The Risk Adjustment Coder will serve as a coding resource for internal departments within Commercial Risk Adjustment, Medicare Advantage Risk Adjustment, Commercial IVA (Initial Validation Audit), and Medicare RADV (Risk Adjustment Data Validation). Coders will be responsible for coding patient charts to capture hierarchical chronic conditions and assigning appropriate diagnosis codes from medical records within guidelines established by the Official Coding Guidelines for ICD-9-CM/ICD-10-CM, AHA Coding Clinic Guidance, and in accordance with all state regulations, federal regulations, internal policies, and internal procedures.
- Quality standard is averaging 95% on monthly quality audit scores
- Production expectations are 4 charts per hour on average
- 100% remote, no travel.
- Must have an active coding certification and 0.5-3 years of coding experience:
o Full list of accepted certs
AHIMA (Verify at My AHIMA)
* CCS-P (Certified Coding Specialist -Phys based)
* CCS (Certified Coding Specialist)
AAPC (Verify at AAPC Credential Verification, CPC Certification Verification)
* CPC (Certified Professional Coder)
* CPC-A (Certified Professional Coder Apprentice)
* CPC-P (Certified Professional Coder Payer)

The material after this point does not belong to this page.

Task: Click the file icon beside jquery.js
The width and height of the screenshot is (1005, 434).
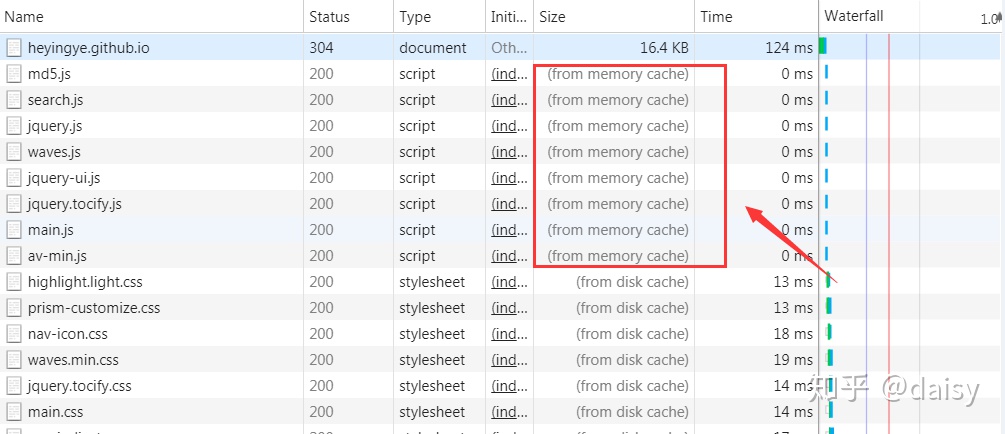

* CRC (Certified Risk Adjustment Coder)
- HCC/Risk Adjustment Coding experience
- ICD-10 proficiency/certification
- Production driven coding experience
- Must be able to commit to working 40+ hours per week and minimum of 10 hours of overtime, no part time jobs allowed
- Access to a private home office and high speed internet
Benefit packages for this role will start on the 31st day of employment and include medical, dental, and vision insurance, as well as HSA, FSA, and DCFSA account options, and 401k retirement account access with employer matching. Employees in this role are also entitled to paid sick leave and/or other paid time off as provided by applicable law.